Hard candy, also referred to as boiled sweet, is a candy prepared from one or more syrups boiled to a temperature of 160 °C (320 °F). After a syrup boiled to this temperature cools, it is called hard candy, since it becomes stiff and brittle as it approaches room temperature. Hard candy recipes variously call for syrups of sucrose, glucose, or fructose. To add color, food coloring is sometimes used.

===Sugar stages===
The final texture of candy depends on the sugar concentration. As the syrup is heated, it boils and the sugar concentration increases as water evaporates. A given temperature corresponds to a particular sugar concentration because the boiling-point elevation of the sugar solution is a colligative property (i.e., it is related to the concentration of the solution), so temperature is used as a marker for the necessary concentration. In general, higher temperatures and greater sugar concentrations result in hard, brittle candies, and lower temperatures result in softer candies. The stages of sugar cooking are as follows:

| Stage | Temperature | Sugar concentration |
|---|---|---|
| thread (e.g., syrup) | 110 to 112 °C (230 to 234 °F) | 80% |
| soft ball (e.g., fudge) | 112 to 116 °C (234 to 241 °F) | 85% |
| firm ball (e.g., soft caramel candy) | 118 to 120 °C (244 to 248 °F) | 87% |
| hard ball (e.g., nougat) | 121 to 130 °C (250 to 266 °F) | 90% |
| soft crack (e.g., salt water taffy) | 132 to 143 °C (270 to 289 °F) | 95% |
| hard crack (e.g., toffee) | 146 to 154 °C (295 to 309 °F) | 99% |
| clear liquid | 160 °C (320 °F) | 100% |
| brown liquid (e.g., liquid caramel) | 170 °C (338 °F) | 100% |
| burnt sugar | 177 °C (351 °F) | 100% |

The names come from the methods used to test the syrup before thermometers became affordable. The "thread" stage is tested by cooling a little syrup, and pulling it between the thumb and forefinger. When the correct stage is reached, a thread will form. This stage is used for making syrups. For subsequent stages, a small spoonful of syrup is dropped into cold water, and the characteristics of the resulting lump are evaluated to determine the concentration of the syrup. A smooth lump indicates "ball" stages, with the corresponding hardness described. At the "soft crack" stage, the syrup forms threads that are just pliable. At the "hard crack" stage, the threads are brittle.

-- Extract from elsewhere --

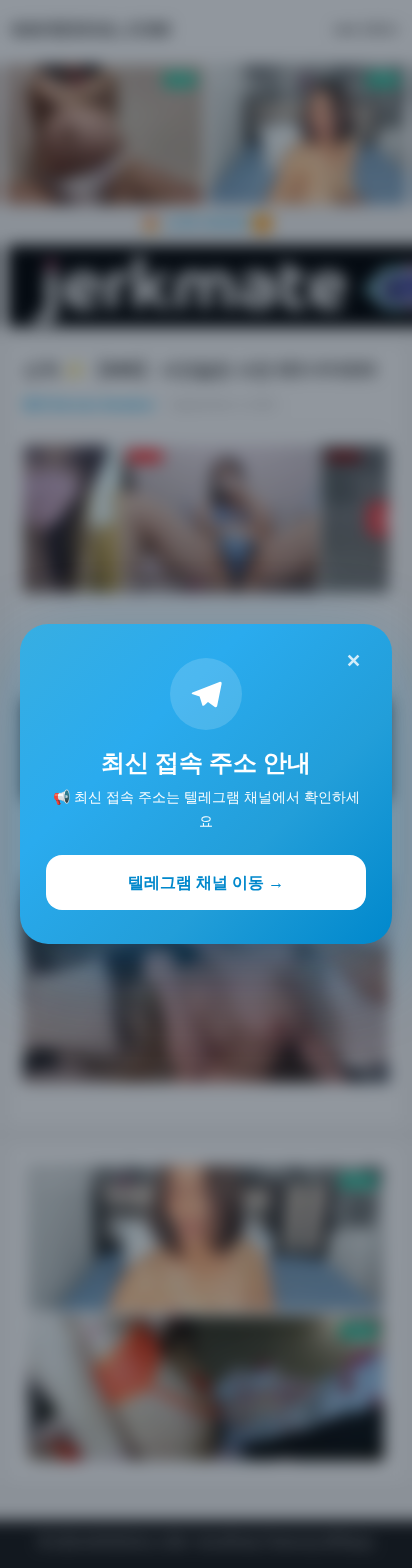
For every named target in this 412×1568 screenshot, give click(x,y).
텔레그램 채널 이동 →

This method is still used today in some kitchens. A candy thermometer is more convenient, but has the drawback of not automatically adjusting for local conditions such as altitude, as the cold water test does.

Once the syrup reaches 171 °C or higher, the sucrose molecules break down into many simpler sugars, creating an amber-colored substance known as caramel. This should not be confused with caramel candy, although it is the candy's main flavoring.

==Soft candy==

===Cotton candy===
Cotton candy, also known as "candy floss" or "fairy floss", is a form of spun sugar. Typical machines used to make cotton candy include a spinning head enclosing a small bowl into which granulated sugar is poured. Colored sugar or separate sugar and food coloring are used to provide color. Heaters near the rim of the head melt the sugar, which is squeezed out through tiny holes by centrifugal force, and the molten sugar solidifies in the air and is caught in a larger bowl which totally surrounds the spinning head. After the product builds up on the inside walls of the larger bowl, a stick, cone, or hands are inserted, upon which the sugar strands are gathered.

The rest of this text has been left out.